Goal of the exercise
Rewrite the listing lines between the one holding "You are a GUI" and the one holding "pyautogui.click(x=873, y=179)", inclusive, with "warning icon" replaced by "alert icon" and everything else left as is. Leave the picture out of your answer.

Data records
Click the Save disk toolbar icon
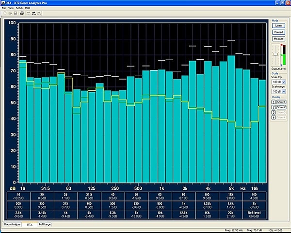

--

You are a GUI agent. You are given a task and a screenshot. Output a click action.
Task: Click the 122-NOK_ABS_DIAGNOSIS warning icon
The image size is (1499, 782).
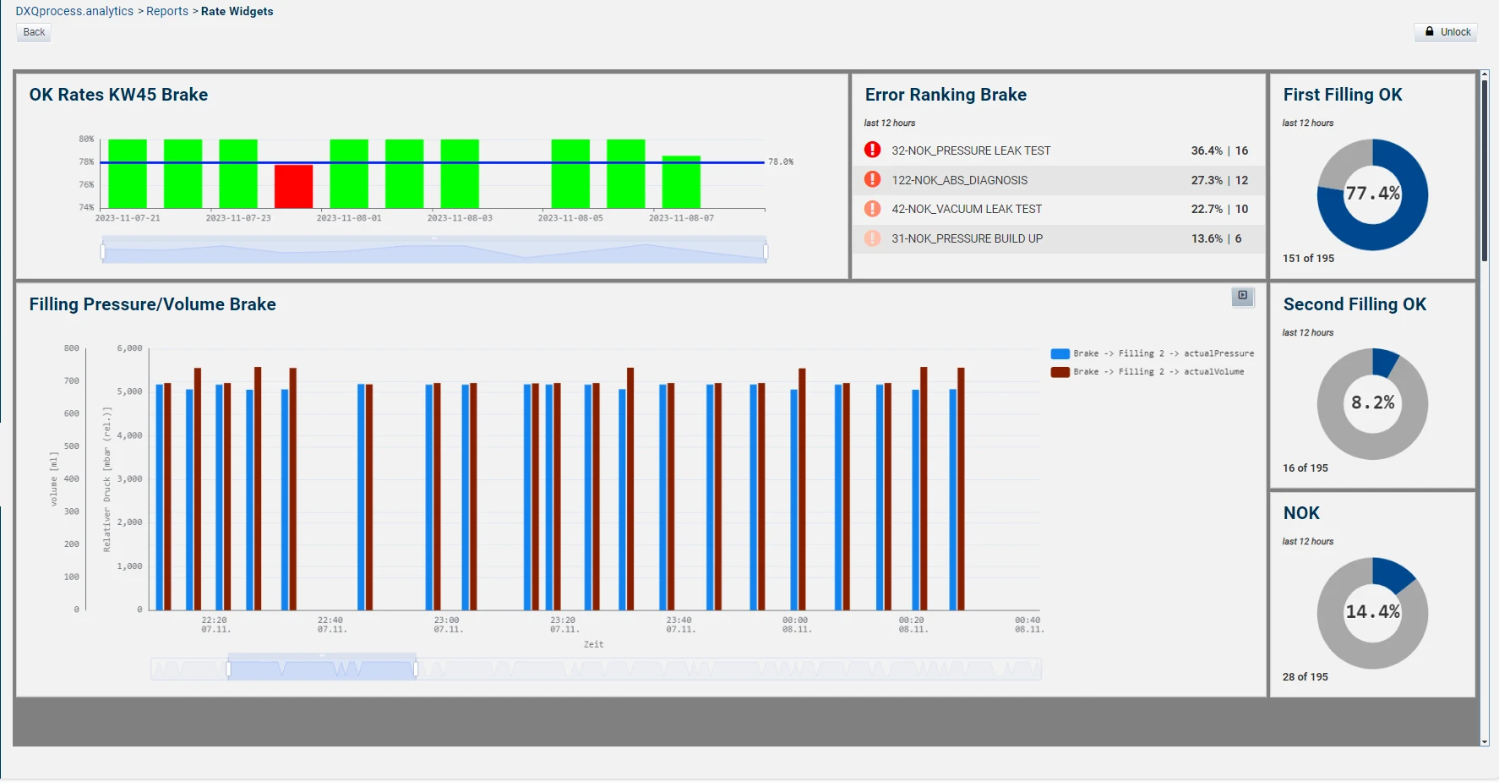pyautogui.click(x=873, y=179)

Exercise output
You are a GUI agent. You are given a task and a screenshot. Output a click action.
Task: Click the 122-NOK_ABS_DIAGNOSIS alert icon
The image size is (1499, 782).
pyautogui.click(x=873, y=179)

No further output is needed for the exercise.